Every entry needs to be reproduced exactly.

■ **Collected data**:
--
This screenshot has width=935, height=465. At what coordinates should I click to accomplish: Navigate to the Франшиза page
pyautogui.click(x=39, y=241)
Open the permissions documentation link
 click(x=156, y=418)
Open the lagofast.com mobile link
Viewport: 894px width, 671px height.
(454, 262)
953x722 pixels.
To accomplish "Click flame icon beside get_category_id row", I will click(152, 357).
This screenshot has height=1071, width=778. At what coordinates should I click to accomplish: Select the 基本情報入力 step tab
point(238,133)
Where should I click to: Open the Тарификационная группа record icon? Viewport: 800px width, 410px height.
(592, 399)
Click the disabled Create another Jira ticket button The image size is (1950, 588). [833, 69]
--
■ **Answer for the task**:
This screenshot has width=935, height=465. At what coordinates should I click to accomplish: Navigate to the Франшиза page
pyautogui.click(x=39, y=241)
Open the permissions documentation link
 click(x=156, y=418)
Open the lagofast.com mobile link
Viewport: 894px width, 671px height.
(454, 262)
953x722 pixels.
To accomplish "Click flame icon beside get_category_id row", I will click(152, 357).
This screenshot has height=1071, width=778. At what coordinates should I click to accomplish: Select the 基本情報入力 step tab
point(238,133)
Where should I click to: Open the Тарификационная группа record icon? Viewport: 800px width, 410px height.
(592, 399)
Click the disabled Create another Jira ticket button The image size is (1950, 588). [833, 69]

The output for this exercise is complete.